» **Texto de referencia**
◇ ◇ ◇ ◇

La mitad de los niños de Gaza sufre problemas de salud mental. Los que tienen hasta quince años nunca han conocido otra vida que la del bloqueo y han pasado ya por cinco guerras. Las niñas de Gaza padecen de insomnio, dolor, miedo, epilepsia y otros casos de enfermedades físicas de origen psicológico. Son datos de la ONU, cuyos programas terapéuticos atienden cada año a ochenta y siete mil personas, menores incluidos. En total, uno de cada tres habitantes de la Franja de Gaza sufre algún tipo de trastorno. En el territorio palestino solo hay un hospital especializado en salud mental, así que los pacientes se ven obligados a convivir, sin ayuda, con sus fantasmas.
De Gaza se dice que es la mayor prisión al aire libre del mundo. Seiscientas veinte mil personas no pueden salir de la pequeña franja de tierra que bloquean Israel, Egipto y el mar. También es un manicomio, porque la razón es un torrente que se escapa cuando se le ponen límites insoportables, como los que sufre la población palestina. Khadeeja Matam, la madre de una niña de Gaza, cuenta que le cuesta ver cómo su hija se niega a salir de casa porque no sabe cuándo va a caer el próximo misil. Y crece pobre, y sin esperanza, porque en Gaza solo trabajan cuatro de cada diez. Los hombres y mujeres bomba nacen de un eterno presente sin futuro en el que los sueños de las niñas son una excentricidad.
Desde Hegel, la razón es el Estado, de ahí que a los terroristas les llamen locos: agentes de la sinrazón. Para el filósofo, la tristeza puede ser un lastre, pero no es irracional: mejor la alegría que la melancolía, decía el solitario Espinosa. La locura, sin embargo, es el reflejo de tinieblas, es el terrorismo de la razón, el sufrimiento gratuito que puede nacer de mentes maravillosas. Por eso la locura da miedo, como en ese grabado de Goya donde el sueño de la razón produce monstruos: lechuzas, murciélagos, gatos: animales, siempre dioses o demonios. El dibujo de Goya pertenece a la serie de Los Caprichos: ochenta estampas de vicios y errores, de nuestra fealdad cotidiana, del asesino dentro de mí, de extravagancias humanas, como la locura.
En el siglo XX, las nuevas máquinas para hacer la guerra y destruir el mundo fueron la ensoñación absoluta de la razón: por eso la idea de que la guerra es una locura. La nevrose de guerre, decían en Francia de los que volvían tocados de las trincheras: fueron los primeros pacientes en masa de la nueva psiquiatría, nacida con y, quizá, para la Gran Guerra. Pocos tuvieron solución. Como los que han vuelto de Irak y Afganistán, y los que volverán de Ucrania: la química, pura ciencia, tal vez les ayude a amortiguar el desastre. A los niños de Gaza, sin embargo, no les llegarán ni las pastillas. Hasta a los locos se les mide por su pedigrí, y a los de Palestina hace tiempo que se les condenó a devorarse en su propio nido del cuco.

◇ ◇ ◇ ◇

(Registros del conjunto de datos)
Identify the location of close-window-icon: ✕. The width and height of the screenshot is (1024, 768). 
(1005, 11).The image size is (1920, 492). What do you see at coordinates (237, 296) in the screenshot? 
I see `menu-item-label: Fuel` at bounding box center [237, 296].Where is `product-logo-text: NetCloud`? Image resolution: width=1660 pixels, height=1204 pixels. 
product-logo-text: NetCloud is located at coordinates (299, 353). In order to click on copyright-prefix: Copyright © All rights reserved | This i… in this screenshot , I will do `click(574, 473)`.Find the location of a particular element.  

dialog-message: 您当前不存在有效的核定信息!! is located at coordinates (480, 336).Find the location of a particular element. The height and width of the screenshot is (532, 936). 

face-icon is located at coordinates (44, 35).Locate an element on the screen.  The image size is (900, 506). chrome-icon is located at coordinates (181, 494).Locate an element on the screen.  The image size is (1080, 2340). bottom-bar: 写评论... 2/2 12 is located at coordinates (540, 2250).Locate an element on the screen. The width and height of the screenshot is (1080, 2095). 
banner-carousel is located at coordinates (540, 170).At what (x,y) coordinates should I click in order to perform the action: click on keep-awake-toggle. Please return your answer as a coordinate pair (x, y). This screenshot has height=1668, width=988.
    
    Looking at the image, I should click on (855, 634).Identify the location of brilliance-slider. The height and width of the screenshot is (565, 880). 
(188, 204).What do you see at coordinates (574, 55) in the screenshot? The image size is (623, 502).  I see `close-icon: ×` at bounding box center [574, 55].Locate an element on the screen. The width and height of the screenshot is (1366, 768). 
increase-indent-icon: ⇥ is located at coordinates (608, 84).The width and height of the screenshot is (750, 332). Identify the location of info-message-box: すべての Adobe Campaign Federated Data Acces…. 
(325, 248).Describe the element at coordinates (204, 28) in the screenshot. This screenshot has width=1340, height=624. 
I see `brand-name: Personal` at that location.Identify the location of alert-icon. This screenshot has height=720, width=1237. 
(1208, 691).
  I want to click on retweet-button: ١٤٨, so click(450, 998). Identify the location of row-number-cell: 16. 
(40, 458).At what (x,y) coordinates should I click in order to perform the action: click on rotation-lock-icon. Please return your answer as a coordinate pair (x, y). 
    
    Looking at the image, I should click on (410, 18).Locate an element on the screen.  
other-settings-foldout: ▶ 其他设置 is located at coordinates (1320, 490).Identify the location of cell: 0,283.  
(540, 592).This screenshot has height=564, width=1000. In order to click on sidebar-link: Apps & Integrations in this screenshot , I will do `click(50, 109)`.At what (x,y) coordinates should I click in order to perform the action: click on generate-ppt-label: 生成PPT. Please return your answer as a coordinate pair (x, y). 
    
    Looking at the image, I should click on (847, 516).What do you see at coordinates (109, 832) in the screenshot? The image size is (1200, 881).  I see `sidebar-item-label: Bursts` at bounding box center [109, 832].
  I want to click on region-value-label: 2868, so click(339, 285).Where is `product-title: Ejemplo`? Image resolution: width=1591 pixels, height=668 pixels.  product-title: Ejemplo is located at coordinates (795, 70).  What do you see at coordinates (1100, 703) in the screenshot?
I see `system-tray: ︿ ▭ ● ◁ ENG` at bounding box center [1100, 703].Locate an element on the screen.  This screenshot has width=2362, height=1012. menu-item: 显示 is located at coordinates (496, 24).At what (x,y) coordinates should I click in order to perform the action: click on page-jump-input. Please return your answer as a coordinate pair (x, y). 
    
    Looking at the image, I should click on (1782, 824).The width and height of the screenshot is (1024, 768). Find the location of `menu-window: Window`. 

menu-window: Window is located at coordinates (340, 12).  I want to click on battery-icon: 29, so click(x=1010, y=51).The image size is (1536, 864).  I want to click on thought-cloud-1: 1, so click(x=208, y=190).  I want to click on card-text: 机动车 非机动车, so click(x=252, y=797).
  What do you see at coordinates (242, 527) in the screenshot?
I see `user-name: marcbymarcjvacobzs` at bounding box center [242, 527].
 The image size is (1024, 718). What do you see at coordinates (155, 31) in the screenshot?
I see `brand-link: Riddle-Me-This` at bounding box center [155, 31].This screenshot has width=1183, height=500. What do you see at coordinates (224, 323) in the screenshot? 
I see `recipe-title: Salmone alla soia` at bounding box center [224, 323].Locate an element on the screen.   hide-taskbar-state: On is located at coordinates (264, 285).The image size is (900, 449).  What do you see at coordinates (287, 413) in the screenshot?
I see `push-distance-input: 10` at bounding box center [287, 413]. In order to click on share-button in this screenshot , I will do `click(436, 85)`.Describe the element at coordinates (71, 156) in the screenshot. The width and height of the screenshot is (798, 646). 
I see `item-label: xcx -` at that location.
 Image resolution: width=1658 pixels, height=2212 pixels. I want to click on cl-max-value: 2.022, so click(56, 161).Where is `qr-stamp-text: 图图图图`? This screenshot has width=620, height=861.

◇ ◇ ◇ ◇

» **Preguntas de comprensión**
(1) Enumere todas las dolencias que, según el texto, padecen las niñas de Gaza.
(2) Determine si cada afirmación concuerda con el texto y cite las palabras exactas que lo justifican: (a) En el territorio palestino existe un único hospital especializado en salud mental. (b) En Gaza trabajan seis de cada diez personas. (c) La serie de Los Caprichos de Goya consta de ochenta estampas.
Para resolver lo planteado, sírvase únicamente del texto.

» **Soluciones propuestas**
(1) Insomnio, dolor, miedo, epilepsia y otros casos de enfermedades físicas de origen psicológico.

(2)
(a) Sí: «En el territorio palestino solo hay un hospital especializado en salud mental».
(b) No: «en Gaza solo trabajan cuatro de cada diez».
(c) Sí: «El dibujo de Goya pertenece a la serie de Los Caprichos: ochenta estampas de vicios y errores».